Thursday, 30 June 2011

Gorgeous Goats

Off out with Dru today, across the Downs to Sea Walls. There are new arrivals in the gorge - six Kashmir goats from Great Orme in North Wales, brought in to manage scrub in Walcombe Slade and help restore wildflower grassland.  But first we scouted around the Downs in search of bee orchids. Apparently it's not a good year for them. We saw some bladder campion, though, and some magnificent seed heads.  


At Sea Walls we scrambled down the very steep sides of the gorge to a rocky outcrop high above the muddy River Avon. Luckily, a fence has been installed to pen the goats in the gully, presumably until they become hefted, and this eased our precipitous slither.




It was low tide, and we could see the sun glancing off the mud banks that lurked a couple of hundred feet below us.










Dru had already visited the goats every day since their arrival earlier in the week, but this was my first glimpse. We saw two, then three, and finally all six sunbathing, eating and generally lazing about in the sun.  

I was moderately pleased with my photos until I saw Dru's. I'm going to claim she achieves this because her camera is the dog's bollocks, but actually it's because she is knowledgeable, has a good, quick eye and doesn't walk around with her mind in China.


Eventually we scrabbled all the way down to the Portway, and without falling to our deaths.  


And there were still more glories to behold, like a pair of buzzards and a peregrine (so Dru tells me).  And these fugitive red hot pokers, looking better au naturel than ever they do in suburban gardens.



I also loved the scribble made by insects mining tracks under the bark of a dead tree.  Nature's fine art!  They could almost be the fossilised remains of prehistoric insects.  Or an Art Nouveau illustration by Aubrey Beetlesbee.  So very beguiling. 


And back up top, another dead tree, this one with a chiff-chaff at the top, chiff-chaffing the remains of the afternoon away.  Lovely.

■ **TASK INSTRUCTIONS**
Reproduce the blog entry about the goats from "Dru had already" to "mind in China.", word for word. You can leave the location data aside.

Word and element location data
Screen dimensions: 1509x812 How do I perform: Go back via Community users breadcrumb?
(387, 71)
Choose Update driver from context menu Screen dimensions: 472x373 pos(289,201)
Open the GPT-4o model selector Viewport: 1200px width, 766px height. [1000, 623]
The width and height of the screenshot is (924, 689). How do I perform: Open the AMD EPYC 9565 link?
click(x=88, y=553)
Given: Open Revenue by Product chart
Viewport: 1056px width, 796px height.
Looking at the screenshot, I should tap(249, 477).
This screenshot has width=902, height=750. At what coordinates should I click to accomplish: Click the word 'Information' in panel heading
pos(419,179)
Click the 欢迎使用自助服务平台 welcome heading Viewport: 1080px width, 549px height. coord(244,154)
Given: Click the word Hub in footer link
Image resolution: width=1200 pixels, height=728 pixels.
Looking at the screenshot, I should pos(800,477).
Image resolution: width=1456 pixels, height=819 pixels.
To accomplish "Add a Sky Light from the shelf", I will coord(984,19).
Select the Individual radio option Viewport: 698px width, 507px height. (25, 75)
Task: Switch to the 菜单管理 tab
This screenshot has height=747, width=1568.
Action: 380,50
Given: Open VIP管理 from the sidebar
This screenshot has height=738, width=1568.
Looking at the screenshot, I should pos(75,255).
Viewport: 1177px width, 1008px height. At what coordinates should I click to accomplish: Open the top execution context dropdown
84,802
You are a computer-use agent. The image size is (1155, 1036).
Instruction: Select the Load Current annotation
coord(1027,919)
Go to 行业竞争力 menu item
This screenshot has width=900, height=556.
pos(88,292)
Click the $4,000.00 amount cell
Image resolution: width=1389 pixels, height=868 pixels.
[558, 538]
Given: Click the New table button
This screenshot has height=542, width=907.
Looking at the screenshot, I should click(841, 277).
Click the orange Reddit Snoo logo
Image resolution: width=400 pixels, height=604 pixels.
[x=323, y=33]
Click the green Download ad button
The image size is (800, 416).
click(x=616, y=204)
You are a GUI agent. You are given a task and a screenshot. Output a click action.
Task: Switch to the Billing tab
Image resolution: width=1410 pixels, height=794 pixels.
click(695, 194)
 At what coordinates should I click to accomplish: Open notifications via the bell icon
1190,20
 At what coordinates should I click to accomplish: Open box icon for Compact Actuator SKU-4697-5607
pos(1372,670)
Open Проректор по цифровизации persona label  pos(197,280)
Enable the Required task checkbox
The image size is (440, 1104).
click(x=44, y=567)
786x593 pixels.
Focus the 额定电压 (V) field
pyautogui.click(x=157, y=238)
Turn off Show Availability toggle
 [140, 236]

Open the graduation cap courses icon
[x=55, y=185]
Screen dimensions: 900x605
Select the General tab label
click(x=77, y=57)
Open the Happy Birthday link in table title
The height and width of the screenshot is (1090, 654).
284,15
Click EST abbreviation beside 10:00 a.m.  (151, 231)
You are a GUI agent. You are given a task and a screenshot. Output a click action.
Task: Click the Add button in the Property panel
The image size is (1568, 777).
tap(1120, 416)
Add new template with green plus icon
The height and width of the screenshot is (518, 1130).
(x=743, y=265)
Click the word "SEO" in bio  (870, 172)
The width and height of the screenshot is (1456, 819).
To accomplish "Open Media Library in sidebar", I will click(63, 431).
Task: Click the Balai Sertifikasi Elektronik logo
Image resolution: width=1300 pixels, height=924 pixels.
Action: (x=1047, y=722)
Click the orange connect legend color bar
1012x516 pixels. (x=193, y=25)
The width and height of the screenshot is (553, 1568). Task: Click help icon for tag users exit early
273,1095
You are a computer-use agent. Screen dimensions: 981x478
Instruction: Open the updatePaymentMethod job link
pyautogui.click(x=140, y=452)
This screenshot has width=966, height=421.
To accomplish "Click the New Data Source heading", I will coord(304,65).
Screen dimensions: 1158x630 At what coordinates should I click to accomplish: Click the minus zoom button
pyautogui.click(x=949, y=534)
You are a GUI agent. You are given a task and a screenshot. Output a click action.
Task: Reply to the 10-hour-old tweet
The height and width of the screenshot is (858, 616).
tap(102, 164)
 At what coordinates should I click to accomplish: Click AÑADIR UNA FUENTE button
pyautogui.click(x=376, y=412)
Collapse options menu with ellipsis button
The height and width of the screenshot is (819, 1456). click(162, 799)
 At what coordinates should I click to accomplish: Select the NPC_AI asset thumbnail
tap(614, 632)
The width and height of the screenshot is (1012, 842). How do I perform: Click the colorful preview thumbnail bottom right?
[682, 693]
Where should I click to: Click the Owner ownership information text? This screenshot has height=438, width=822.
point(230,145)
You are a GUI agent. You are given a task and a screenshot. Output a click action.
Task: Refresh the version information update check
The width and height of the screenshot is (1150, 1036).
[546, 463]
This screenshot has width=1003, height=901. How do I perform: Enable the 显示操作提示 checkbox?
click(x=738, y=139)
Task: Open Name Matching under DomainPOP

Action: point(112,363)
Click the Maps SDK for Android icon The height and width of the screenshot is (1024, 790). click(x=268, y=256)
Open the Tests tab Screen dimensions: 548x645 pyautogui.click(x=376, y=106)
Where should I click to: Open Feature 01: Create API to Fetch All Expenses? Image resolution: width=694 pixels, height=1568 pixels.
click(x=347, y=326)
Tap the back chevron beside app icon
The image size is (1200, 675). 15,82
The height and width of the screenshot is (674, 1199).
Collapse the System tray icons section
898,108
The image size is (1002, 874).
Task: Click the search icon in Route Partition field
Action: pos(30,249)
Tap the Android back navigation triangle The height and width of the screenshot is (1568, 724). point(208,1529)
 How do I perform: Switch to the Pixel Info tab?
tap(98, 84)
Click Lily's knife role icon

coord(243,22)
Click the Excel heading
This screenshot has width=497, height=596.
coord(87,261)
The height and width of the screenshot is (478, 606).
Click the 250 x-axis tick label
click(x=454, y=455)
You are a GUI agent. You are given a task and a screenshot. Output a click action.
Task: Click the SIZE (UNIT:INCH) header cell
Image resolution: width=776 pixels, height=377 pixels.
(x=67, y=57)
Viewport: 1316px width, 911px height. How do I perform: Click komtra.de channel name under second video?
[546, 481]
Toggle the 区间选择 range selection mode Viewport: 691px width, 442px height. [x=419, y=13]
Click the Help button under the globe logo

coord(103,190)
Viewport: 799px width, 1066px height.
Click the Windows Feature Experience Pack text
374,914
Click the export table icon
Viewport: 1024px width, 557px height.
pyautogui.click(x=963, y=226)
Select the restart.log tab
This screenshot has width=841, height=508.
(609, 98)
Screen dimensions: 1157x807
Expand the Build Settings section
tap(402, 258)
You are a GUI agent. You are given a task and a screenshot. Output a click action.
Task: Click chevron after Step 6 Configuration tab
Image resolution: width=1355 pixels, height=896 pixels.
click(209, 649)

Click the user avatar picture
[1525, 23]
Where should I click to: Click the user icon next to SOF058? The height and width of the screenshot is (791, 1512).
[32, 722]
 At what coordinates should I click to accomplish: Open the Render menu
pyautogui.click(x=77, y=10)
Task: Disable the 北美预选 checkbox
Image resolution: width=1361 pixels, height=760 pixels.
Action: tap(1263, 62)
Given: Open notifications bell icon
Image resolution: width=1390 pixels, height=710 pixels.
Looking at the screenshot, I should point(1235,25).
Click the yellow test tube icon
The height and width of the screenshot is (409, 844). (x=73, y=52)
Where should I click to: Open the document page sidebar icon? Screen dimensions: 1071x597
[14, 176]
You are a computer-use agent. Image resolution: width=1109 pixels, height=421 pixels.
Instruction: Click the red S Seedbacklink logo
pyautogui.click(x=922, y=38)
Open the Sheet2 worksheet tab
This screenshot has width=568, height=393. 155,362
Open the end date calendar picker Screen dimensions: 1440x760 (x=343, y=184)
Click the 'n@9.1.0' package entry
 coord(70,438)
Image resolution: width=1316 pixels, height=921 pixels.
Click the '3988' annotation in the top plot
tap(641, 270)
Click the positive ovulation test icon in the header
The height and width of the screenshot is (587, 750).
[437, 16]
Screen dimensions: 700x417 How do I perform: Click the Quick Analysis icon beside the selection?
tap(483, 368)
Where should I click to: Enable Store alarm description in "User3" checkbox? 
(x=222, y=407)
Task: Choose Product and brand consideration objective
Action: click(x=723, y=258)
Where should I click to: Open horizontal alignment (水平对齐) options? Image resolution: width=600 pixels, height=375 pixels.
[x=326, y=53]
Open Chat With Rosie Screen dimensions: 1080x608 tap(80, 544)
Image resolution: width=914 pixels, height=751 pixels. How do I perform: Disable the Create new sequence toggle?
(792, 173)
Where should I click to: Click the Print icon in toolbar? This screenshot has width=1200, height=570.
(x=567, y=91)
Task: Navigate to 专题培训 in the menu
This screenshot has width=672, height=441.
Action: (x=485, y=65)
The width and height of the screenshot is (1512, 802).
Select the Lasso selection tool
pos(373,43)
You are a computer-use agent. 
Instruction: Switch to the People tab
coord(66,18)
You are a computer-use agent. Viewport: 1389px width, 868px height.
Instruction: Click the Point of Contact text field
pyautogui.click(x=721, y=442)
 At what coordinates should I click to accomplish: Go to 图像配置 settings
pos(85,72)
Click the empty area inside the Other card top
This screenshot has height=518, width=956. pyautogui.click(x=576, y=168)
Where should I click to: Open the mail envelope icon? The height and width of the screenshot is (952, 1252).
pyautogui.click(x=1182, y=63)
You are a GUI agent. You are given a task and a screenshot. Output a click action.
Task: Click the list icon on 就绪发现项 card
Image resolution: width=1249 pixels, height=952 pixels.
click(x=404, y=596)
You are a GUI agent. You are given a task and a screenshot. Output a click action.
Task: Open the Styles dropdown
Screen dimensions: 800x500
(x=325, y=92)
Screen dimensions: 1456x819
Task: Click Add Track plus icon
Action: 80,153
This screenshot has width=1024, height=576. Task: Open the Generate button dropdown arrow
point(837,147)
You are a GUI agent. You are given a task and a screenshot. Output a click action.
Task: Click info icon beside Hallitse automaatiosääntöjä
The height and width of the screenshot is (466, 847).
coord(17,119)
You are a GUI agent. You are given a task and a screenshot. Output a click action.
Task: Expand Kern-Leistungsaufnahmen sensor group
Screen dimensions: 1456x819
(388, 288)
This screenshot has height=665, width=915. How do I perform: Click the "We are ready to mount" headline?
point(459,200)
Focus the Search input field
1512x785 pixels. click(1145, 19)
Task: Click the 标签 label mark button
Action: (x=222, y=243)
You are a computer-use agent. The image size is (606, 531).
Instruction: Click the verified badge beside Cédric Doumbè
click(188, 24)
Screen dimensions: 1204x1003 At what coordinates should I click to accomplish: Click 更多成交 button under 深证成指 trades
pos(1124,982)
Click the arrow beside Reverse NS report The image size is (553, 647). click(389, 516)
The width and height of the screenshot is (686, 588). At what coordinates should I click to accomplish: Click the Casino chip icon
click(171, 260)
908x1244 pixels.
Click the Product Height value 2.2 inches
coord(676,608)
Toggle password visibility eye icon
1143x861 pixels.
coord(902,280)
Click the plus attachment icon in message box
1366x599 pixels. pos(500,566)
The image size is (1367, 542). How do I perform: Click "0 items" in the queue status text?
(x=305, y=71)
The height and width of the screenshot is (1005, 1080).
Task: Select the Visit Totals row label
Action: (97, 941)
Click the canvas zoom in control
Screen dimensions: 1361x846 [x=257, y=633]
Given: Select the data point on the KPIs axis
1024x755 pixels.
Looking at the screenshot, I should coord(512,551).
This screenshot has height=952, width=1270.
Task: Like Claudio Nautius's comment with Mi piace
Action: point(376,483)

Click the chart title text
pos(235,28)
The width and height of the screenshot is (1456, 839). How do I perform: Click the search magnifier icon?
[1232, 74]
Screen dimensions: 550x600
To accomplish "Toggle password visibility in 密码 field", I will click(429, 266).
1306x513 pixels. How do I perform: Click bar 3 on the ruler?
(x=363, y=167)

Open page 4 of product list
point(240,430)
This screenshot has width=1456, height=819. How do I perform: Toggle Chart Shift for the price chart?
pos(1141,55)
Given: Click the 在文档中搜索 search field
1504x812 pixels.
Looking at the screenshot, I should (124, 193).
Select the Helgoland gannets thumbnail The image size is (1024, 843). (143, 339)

■ **TASK ANSWER**
Dru had already visited the goats every day since their arrival earlier in the week, but this was my first glimpse. We saw two, then three, and finally all six sunbathing, eating and generally lazing about in the sun.  

I was moderately pleased with my photos until I saw Dru's. I'm going to claim she achieves this because her camera is the dog's bollocks, but actually it's because she is knowledgeable, has a good, quick eye and doesn't walk around with her mind in China.